*** Data listing
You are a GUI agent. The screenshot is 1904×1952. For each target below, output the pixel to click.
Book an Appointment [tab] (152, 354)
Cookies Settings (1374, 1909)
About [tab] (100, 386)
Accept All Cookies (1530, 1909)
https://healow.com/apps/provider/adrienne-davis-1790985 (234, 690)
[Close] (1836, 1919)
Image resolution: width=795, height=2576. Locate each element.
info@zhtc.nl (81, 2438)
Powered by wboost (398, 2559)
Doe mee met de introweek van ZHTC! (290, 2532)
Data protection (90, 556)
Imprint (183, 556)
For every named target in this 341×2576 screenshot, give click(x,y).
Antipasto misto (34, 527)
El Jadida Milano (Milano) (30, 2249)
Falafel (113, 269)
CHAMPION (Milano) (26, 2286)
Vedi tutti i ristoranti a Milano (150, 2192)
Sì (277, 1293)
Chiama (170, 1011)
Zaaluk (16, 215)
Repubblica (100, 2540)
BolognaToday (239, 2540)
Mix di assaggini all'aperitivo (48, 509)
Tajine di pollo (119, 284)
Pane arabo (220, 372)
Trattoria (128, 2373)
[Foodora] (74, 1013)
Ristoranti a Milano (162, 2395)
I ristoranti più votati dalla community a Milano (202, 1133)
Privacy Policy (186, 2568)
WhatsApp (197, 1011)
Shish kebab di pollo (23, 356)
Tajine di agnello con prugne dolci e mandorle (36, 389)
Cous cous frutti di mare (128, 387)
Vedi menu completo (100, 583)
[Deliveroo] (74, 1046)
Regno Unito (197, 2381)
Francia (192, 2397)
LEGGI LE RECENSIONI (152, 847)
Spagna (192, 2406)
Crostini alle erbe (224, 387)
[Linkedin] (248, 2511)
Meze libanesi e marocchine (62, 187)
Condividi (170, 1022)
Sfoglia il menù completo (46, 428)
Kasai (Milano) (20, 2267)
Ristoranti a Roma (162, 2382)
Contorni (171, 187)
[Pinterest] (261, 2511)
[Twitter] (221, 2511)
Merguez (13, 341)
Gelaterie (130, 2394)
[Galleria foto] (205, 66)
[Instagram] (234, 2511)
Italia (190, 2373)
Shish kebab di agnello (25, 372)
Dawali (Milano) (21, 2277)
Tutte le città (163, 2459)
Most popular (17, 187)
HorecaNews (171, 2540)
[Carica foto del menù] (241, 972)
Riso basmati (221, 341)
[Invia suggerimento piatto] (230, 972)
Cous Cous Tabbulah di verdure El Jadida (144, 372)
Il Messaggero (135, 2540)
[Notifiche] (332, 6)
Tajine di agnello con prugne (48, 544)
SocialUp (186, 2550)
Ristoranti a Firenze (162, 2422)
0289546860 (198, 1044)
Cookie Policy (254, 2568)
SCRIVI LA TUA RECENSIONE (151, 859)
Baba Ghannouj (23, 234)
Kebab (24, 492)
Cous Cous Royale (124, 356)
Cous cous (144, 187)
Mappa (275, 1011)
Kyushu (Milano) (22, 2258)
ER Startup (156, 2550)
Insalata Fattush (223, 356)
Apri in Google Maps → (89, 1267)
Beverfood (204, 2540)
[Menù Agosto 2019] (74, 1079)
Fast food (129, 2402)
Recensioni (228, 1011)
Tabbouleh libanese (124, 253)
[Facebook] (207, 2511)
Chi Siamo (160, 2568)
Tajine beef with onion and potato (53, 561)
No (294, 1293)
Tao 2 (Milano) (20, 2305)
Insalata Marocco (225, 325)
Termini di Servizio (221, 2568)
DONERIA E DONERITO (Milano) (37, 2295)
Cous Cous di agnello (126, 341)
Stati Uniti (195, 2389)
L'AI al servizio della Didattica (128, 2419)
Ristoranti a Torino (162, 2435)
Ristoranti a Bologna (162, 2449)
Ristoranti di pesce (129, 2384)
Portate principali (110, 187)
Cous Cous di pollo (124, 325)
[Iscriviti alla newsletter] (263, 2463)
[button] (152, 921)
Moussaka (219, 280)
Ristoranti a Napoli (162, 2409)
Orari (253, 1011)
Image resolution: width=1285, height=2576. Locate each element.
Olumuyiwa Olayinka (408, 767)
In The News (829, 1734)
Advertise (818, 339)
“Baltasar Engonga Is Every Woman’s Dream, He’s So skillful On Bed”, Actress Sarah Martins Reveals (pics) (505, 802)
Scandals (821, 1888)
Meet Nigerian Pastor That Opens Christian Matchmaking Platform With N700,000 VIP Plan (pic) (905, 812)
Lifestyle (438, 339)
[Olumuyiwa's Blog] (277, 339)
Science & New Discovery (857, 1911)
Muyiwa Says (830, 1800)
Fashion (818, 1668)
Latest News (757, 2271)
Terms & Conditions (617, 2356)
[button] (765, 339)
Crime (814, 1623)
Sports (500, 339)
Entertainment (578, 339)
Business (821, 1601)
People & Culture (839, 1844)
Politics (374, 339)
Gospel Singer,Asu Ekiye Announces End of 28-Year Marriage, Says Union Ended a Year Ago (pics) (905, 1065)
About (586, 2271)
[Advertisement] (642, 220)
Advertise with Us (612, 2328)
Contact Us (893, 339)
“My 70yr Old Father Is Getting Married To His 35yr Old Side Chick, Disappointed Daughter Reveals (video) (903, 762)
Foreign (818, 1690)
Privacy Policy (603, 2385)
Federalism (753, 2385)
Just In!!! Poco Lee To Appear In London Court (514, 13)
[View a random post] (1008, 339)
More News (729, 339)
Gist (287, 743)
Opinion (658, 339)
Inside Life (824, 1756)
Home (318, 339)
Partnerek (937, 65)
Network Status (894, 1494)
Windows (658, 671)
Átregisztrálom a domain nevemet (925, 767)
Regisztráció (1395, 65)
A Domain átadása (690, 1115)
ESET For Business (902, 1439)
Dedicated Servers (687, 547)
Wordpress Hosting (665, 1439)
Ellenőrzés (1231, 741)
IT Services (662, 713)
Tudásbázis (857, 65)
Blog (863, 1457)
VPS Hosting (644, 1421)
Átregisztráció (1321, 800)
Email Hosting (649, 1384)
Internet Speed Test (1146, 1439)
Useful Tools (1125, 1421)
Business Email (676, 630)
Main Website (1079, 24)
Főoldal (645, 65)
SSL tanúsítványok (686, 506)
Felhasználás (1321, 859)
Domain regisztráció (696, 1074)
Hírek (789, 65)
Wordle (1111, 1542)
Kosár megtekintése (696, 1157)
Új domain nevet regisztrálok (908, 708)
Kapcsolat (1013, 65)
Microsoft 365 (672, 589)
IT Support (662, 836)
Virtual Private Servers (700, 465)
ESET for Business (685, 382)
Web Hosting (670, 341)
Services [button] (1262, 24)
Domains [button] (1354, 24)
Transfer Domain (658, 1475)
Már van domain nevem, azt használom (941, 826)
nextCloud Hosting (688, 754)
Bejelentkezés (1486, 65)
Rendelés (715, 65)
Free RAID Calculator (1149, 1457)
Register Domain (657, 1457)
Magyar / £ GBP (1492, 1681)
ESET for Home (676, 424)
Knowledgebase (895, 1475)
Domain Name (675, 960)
******
* Aim of the exercise: Show all lines above holding "Policy".

* Solution to this problem:
Privacy Policy (186, 2568)
Cookie Policy (254, 2568)
Privacy Policy (603, 2385)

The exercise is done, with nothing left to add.